Le Vukland s'enfonce dans une crise sans précédent. Les tensions intercommunautaires s'exacerbent autour du projet de barrage sur les terres sacrées du peuple Kivik.L'élection contestée du nouveau président n'arrange rien. La population de la capitale occupe la rue, la jeunesse en première ligne...

Après l’impressionnant Sentier des reines et sa suite, la Vallée du diable, Anthony Pastor nous revient dans un projet totalement différent, totalement en prise sur notre époque et nombre de ses problématiques. No War offre un contraste saisissant, tant graphique que narratif, destiné à se développer en une série au long cours. Le tome 1 de cet ambitieux projet vient de paraître, le deuxième est prévu pour l’automne et le troisième album paraîtra au printemps 2020. Chacun comportera une centaine de planches. Un défi exigeant mais exaltant dont nous parle Anthony Pastor.

A tous points de vues, No War offre un contraste saisissant avec vos précédents albums, Le sentier des reines et La vallée du diable, qu’est-ce qui vous a amené à un tel changement ?

Mes albums qui précédaient Le sentier des reines étaient davantage tournés vers le polar et se déroulaient dans le monde contemporain. En ce sens, Le sentier des reines et sa suite constituaient une sorte de parenthèse, mais qui m’a permis d’aborder autre chose et d’évoluer. Aujourd’hui je reviens sur un terrain qui m’est davantage familier, mais je pense que je le fais mieux. Et puis, l’idée qui sous-tend No War est celle d’une série au long cours, mettant en scène toute une gamme de personnages.

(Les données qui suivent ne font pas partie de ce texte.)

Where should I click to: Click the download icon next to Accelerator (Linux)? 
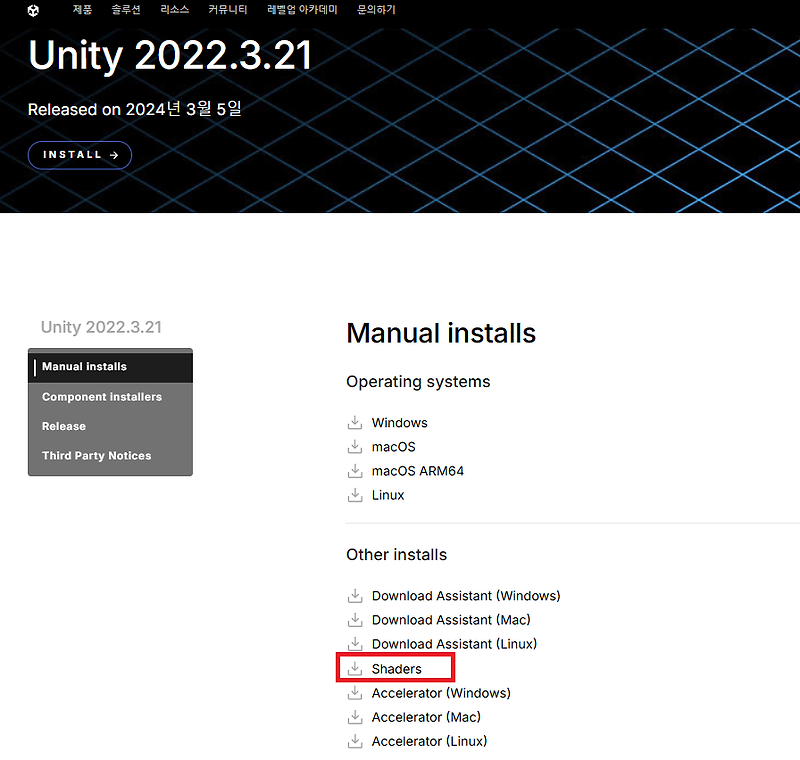[x=355, y=740]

Cette idée était déjà présente avant Le sentier des reines, et de manière relativement précise, mais je pense que ce n’était pas le bon moment pour moi, tout simplement. No War me permet de revenir à un récit plus contemporain, plus en phase avec ce que j’aime vraiment faire. Graphiquement, d’une part j’essaye de mettre mon dessin au service de l’histoire, mais d’autre part je dois me plier aux contraintes du format choisi et du rythme de publication des albums, 2 tomes par an. Des contraintes délibérément choisies et acceptées, je le précise, mais qui m’amènent forcément à des choix graphiques inhérant à ces enjeux.

Que vous ont apporté vos 2 précédents albums pour vous permettre de mieux aborder un tel projet ?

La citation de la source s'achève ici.